Bipolar Disorder is an abstract type of disease of my brain.
You cannot put a cast around my broken brain like you can with a broken leg, so you cannot see that my bipolar brain is broken.
My brokenness is invisible as I struggle to survive during my severe episodes and recover without anyone seeing or knowing.
I usually hide behind my smile and make-up disguising my pain and anxiety.
You cannot see my bipolar or imagine how severe the pain of my broken bipolar brain feels as it spreads throughout every inch of my entire body. It immobilizes my body and brain with such intensity I feel as if I am dead and as if I do not exist. I want to die.
When I try to explain my severe suicidal depressions, my detailed descriptions of what they feel like seem abstract and unreal to those not struggling with bipolar, but they are very real to me in my bipolar brain.
You cannot understand how I have constant suicidal ideations in my mind when the life surrounding me is full of beauty, but my thoughts inside my mind are real. I do not try to think these thoughts, they just randomly and unwillingly flood my mind.
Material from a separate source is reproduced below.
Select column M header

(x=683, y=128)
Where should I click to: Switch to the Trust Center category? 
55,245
The fact that suicidal thoughts can give me hope is an abstract thought to someone that does not have bipolar disorder. It was abstract and unbelievable to my mind as well before I was diagnosed with bipolar 1 disorder 23 years ago. I never thought of suicide before my diagnosis and now my mind is sometimes overcome by the constant thought that suicide is the only cure for my severe bipolar pain.
I try often and I have learned to love and appreciate my bipolar diagnosis as it can be a gift and a blessing to me at times.
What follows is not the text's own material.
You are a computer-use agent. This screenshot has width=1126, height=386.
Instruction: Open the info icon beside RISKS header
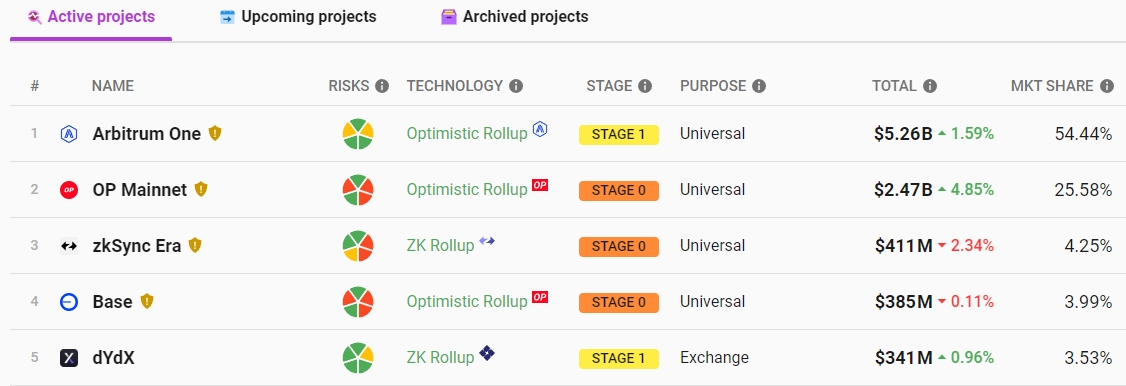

We must always remember to search and find the beauty in everything and everyone, especially in ourselves.
My bipolar mind is abstract and full of creative thoughts and ideas that flood my mind. I am very blessed to share my creative mind and talent. I can draw and paint and absolutely love to do anything that involves creativity. That is the way my brain has always been. I love to create.
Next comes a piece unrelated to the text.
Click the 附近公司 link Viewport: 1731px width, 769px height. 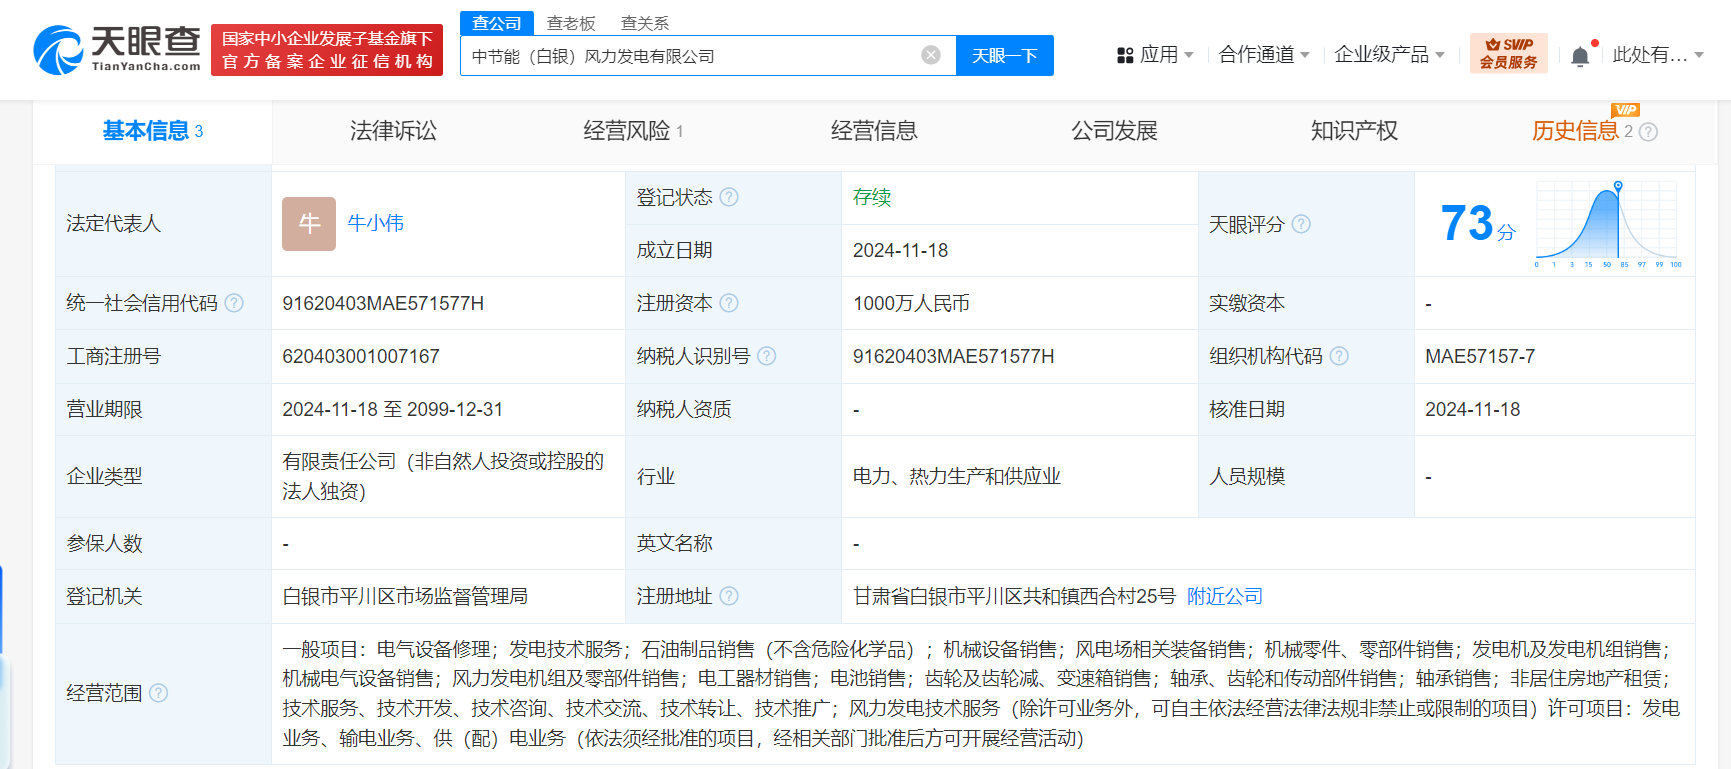point(1224,596)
Sometimes my excess energy is a blessing in disguise as it turns into the appearance of enthusiasm and a zest of life and love that can shine out as kindness and love to everyone I meet.
I always try to be kind and help others in anyway I can, touching their hearts in special ways, as this is a gift that helps me and makes me feel very happy.
I feel that my bipolar causes me to feel more, to feel and love so much more than others and that can be absolutely fabulous and euphoric, at times. That is a wonderful gift and blessing.
Sometimes I can feel just the right amount of emotions so that I can love this life and this great big entire world and everything in it and light up the world with my joy and love.
However, my zest for life and my love and kindness can turn the opposite direction in a heartbeat. That is when I do not like my bipolar brain and when my struggles and life become very difficult.
My pain, suffering and struggles of my bipolar disorder are abstract thoughts and ideas for someone that does not have bipolar disorder. They cannot imagine or comprehend something they cannot see or have never felt or experienced.
My pain and bipolar disorder are invisible to the world.